A few days ago I saw a drawing made by the son of a friend who lives in Mexico City after the second earthquake to hit the city this year. I was impressed for two reasons–first, how the child conveyed the closeness to his mother at the time of the tremor and how they were leaving their house with his belongings (toys); and second, how he managed to depict the shaking of the structure. Luckily, he was safe. But the 7.1 magnitude quake that struck that Sept. 19 took the lives of 37 other children who perished when their schools collapsed.
If there ever was a year when we watched and experienced natural disasters from real close in Latin America and the Caribbean, it was this one–floods and mudslides in Peru and Colombia, hurricane events Harvey, Irma and Maria lashing most nations in the Caribbean and Central America, and the latest quakes in Mexico, which left more than 350 dead and 2.3 million-plus affected in their trail.
When such events strike we tend to focus on the fatalities, because each life is priceless and irrecoverable and their loss has a strong impact on all of us. However, as time goes by, future generations tend to forget the consequences and impacts of past events and to pay scant attention to steps aimed at preventing and mitigating the magnitude of such threats.
In Mexico, besides the enormous number of victims, there also was considerable collateral damage on infrastructure, with 153,000 constructions affected, of which at least 24,000 were destroyed and 46,000 badly damaged and rendered uninhabitable. This damage included schools, hospitals and other infrastructure that is critical for the population.
Hurricane Harvey has also had a strong environmental impact due to the concentration of chemical plants in the affected areas. Substances from such facilities caused two explosions at the Arkema chemical plant in Crosby, Texas, while the stagnant water turned into chemical sludge posing a health hazard to adjacent communities.

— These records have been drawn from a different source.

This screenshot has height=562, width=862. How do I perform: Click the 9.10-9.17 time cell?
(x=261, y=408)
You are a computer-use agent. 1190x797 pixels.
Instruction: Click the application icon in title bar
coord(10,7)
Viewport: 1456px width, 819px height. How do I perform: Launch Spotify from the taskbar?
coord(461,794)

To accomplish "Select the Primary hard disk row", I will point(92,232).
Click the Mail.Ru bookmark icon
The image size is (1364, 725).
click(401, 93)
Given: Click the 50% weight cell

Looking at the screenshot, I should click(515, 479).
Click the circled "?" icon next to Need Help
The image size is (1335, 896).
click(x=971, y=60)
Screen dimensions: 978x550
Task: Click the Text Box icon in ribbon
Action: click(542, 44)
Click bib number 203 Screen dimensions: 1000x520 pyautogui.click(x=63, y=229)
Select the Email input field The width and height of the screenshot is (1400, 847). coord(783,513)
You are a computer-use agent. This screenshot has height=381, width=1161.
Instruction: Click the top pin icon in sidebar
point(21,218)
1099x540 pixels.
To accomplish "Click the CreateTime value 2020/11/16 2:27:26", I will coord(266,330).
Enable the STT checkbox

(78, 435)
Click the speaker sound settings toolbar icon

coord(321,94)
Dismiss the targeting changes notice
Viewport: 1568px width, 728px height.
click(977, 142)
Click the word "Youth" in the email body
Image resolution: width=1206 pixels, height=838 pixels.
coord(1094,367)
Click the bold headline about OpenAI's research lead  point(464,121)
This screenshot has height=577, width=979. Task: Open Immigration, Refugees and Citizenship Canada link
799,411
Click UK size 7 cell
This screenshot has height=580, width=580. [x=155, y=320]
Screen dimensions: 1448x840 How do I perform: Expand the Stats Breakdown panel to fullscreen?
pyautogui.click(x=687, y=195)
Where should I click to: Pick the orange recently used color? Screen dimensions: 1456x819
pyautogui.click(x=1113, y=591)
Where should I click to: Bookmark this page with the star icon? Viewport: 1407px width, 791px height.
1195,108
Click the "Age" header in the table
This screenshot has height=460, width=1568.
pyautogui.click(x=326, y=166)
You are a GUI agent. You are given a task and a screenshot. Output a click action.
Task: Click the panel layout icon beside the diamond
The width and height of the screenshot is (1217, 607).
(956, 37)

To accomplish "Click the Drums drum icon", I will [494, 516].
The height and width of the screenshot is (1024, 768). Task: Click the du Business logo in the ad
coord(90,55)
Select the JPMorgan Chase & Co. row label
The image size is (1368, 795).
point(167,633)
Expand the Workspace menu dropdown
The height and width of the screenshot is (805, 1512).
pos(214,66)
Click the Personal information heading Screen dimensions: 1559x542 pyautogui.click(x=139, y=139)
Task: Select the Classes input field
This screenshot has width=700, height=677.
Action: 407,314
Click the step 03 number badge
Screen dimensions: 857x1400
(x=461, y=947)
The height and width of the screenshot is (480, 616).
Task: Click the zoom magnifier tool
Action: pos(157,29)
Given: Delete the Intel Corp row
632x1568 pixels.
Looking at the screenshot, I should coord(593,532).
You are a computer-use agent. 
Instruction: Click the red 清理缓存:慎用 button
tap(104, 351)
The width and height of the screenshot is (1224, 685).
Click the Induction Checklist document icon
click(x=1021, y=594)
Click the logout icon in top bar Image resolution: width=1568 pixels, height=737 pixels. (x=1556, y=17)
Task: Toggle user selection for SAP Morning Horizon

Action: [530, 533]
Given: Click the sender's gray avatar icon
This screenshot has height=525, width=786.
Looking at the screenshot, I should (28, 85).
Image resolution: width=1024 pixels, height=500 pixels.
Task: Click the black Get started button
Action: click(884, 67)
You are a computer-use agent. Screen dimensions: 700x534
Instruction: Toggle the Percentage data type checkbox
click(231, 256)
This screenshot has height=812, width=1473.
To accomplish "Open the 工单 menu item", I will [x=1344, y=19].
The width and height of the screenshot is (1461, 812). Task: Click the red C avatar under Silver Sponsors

In Puerto Rico, hurricane Maria had a significant impact on infrastructure, including damage to the power grid as electricity pylons collapsed. As a consequence, it may take between 4 to 6 months to restore energy supply to the island. Additionally, 70,000 people have been evacuated due to a potential failure of the Guajataca dam and damage to roads, bridges and other infrastructure. Moody’s Analytics has estimated that the damage caused by hurricane Maria amounts to 150% of the Gross National Product ($95 billion).
Now more than ever I see the relevance of the Inter-American Development Bank’s (IDB) Disaster Risk Management Policy OP-704. This policy was approved in 1998 thanks to the technical assistance from donors like Japan, one of the countries most affected by natural disasters. This policy is critical not just for the strategic management of planning to tackle disasters–it also includes guidelines to assess and mitigate the risk and viability of projects that are part of the IDB’s portfolio.
Under this policy, at the time of evaluating a project to be financed by the Bank we must look into the prospect of an eventual natural event affecting the said project, its environment and nearby communities. It also requires that we take steps to ensure that the project be resilient and capable of withstanding events such as earthquakes, hurricanes and floods –which are expected to see their strength and frequency increase in the LAC region– in order to minimize their effects.
It is the IDB’s task, as well as a commitment to our counterparts and to future generations, to ensure that there are no losses of lives or impacts to the economy associated with the Bank’s investments and infrastructure projects. This International Day for Disaster Reduction provides a great chance to underscore our commitment. Quick, effective action can save many lives.